§ Given problem 1: In the blog post below on teaching predictive analytics, list the percentages of the data on which the algorithms are successively run as the tool works through its rounds.

§ Quoted text:
———
Enabling Tomorrow’s Business Analysts with Predictive Analytics: Part Two
Thanks to Dr. Kai R. Larsen, Associate Professor of Information Management, University of Colorado, for contributing this two-part guest blog.
Part 2: Taking Advantage of DataRobot and Alteryx to Overcome Barriers to Success
As I laid out in Part 1 of this blog, being a university professor attempting to equip students across all disciplines with predictive analytics skills has its challenges. Operationalizing predictive analytics is fraught with complexities, and getting data ready for predictive analytics in the first place comes with its own set of challenges. But I’ve found success overcoming these challenges by bringing two tools into the classroom: DataRobot and Alteryx.
The conceptual goals of predictive analytics and its complexities can be addressed through the use of DataRobot. I believe that at this point, it is the only tool in the industry delivering automatic algorithm-specific preprocessing, understanding of algorithms, and automatic evaluation and selection of algorithms. While DataRobot provides advanced functionality that would likely stump and outperform most recent graduates of MS in Analytics programs, its surface characteristics are such that it could easily be used to teach predictive analytics to all undergraduate students.
The tool takes a square matrix of data, so assumes that data blending has already taken place. The data is uploaded into the cloud environment, and DataRobot immediately goes to work on calculating basic statistics. The user is then asked to select the target variable and to click the big round “easy-button.” The system goes to work setting aside a random holdback sample of 20% of the data for eventual evaluation of the solution accuracy, splitting the data into folds for 5-fold cross validation, characterizing the target variable, pre-processing the data in a number of different ways depending on class of algorithm, and running through a large sample of top-performing algorithms with 16% of the available data. The algorithms with their most common pre-processing step are then ranked in a leaderboard based on their performance on the fifth fold of the data (the part not used to build the model in one round of five-fold cross-validation). Once this round is over, the tool automatically selects algorithms to continue on with 32% of the data, and if, for example, one of the random forest algorithms outperformed other algorithms, then multiple versions of that algorithm are instantiated with different pre-processing steps. This is repeated before moving on to 64% of the data.
Throughout this process, the user gets to observe the gladiatorial sport of the different algorithms jockeying for supremacy on the Amazon cloud-powered platform. Finally, with 64% of the data used for training (16% for the final fold and 20% for the holdback sample), the best algorithms are “blended” together using four different auto-blenders which are themselves ranked in the leaderboard. The tool now allows use of the best algorithms to predict new cases, i.e. “What is the probability that John, whose cell phone contract expires tomorrow, will actually take his business somewhere else?” The models may be explored in terms of their key attributes with opportunities to discuss confusion matrices, precision and recall and area under the curve of ROCs, textual features driving the target variable as well as the most predictive features and their curves and patterns.
———
§ Stored rows:

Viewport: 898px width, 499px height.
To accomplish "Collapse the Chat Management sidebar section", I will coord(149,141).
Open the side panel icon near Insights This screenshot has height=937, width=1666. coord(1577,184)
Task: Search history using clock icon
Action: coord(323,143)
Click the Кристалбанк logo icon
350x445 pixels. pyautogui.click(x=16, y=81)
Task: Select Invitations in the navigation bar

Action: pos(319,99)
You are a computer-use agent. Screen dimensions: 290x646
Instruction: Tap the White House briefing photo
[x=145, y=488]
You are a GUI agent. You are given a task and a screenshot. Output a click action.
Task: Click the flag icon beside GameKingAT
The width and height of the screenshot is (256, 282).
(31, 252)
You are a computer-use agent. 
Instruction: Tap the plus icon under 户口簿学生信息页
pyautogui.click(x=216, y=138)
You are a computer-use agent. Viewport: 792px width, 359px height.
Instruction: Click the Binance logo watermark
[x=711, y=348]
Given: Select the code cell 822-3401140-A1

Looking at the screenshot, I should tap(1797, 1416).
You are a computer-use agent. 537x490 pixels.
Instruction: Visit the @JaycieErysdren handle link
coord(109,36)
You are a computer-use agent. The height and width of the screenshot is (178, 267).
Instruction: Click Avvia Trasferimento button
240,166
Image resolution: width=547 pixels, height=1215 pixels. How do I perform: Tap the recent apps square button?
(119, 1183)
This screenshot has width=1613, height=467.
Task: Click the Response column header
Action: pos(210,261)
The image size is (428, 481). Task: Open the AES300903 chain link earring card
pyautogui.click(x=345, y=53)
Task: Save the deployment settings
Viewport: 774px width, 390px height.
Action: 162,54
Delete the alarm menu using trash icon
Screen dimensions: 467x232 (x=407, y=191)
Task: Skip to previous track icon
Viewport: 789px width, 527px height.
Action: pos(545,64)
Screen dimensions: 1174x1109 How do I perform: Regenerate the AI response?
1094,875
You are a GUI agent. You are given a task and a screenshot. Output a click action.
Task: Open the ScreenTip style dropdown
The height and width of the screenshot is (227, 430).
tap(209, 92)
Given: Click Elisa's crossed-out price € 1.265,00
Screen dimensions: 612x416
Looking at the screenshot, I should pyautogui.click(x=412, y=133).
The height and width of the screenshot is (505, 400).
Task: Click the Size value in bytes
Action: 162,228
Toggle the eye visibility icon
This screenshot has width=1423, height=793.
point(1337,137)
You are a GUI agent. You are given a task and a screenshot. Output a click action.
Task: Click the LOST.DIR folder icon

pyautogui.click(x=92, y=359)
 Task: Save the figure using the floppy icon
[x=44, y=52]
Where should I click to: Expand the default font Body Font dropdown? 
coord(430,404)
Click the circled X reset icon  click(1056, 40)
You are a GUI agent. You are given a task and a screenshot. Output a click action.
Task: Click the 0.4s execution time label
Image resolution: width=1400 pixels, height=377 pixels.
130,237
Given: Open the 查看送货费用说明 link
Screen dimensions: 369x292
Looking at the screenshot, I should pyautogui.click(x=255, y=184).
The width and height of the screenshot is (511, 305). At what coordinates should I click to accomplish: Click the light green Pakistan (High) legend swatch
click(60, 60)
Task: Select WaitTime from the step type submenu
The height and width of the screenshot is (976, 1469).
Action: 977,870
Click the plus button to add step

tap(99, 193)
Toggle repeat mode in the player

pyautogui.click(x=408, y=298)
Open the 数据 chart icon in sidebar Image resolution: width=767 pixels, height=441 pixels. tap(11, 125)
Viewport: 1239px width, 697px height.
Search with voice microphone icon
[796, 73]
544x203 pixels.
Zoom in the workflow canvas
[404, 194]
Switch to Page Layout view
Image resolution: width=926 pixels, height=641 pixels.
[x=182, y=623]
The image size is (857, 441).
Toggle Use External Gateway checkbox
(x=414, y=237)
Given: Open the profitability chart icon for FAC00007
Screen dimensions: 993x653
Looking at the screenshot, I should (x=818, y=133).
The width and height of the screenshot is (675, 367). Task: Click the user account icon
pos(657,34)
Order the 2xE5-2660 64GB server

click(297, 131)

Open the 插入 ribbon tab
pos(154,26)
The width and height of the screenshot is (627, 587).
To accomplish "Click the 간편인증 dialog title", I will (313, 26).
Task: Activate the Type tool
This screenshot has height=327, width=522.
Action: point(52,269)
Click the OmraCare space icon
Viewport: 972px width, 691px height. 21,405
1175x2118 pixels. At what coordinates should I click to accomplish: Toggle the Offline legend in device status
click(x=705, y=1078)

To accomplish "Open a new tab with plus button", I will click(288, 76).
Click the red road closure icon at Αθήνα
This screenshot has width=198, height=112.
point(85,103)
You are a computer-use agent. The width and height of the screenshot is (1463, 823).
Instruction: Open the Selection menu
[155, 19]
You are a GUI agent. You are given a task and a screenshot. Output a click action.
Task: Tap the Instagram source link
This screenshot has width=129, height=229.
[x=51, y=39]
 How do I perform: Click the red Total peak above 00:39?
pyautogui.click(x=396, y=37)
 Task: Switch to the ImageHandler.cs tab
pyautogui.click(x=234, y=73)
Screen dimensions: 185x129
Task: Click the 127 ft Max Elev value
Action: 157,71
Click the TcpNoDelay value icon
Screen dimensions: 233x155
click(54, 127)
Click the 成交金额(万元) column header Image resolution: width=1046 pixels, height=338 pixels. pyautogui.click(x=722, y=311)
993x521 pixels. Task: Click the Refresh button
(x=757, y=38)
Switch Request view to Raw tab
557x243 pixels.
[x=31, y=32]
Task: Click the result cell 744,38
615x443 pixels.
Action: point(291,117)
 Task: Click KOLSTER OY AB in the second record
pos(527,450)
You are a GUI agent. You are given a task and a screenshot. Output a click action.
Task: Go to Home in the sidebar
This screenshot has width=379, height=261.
———
§ Given problem 2: From the listing, return the lines verbatim, starting with the line that contains "993x521 pixels. Task: Click" and going on through the line that contains "pos(527,450)".

§ Expected output 1: 16%, 32%, 64%

§ Expected output 2:
993x521 pixels. Task: Click the Refresh button
(x=757, y=38)
Switch Request view to Raw tab
557x243 pixels.
[x=31, y=32]
Task: Click the result cell 744,38
615x443 pixels.
Action: point(291,117)
 Task: Click KOLSTER OY AB in the second record
pos(527,450)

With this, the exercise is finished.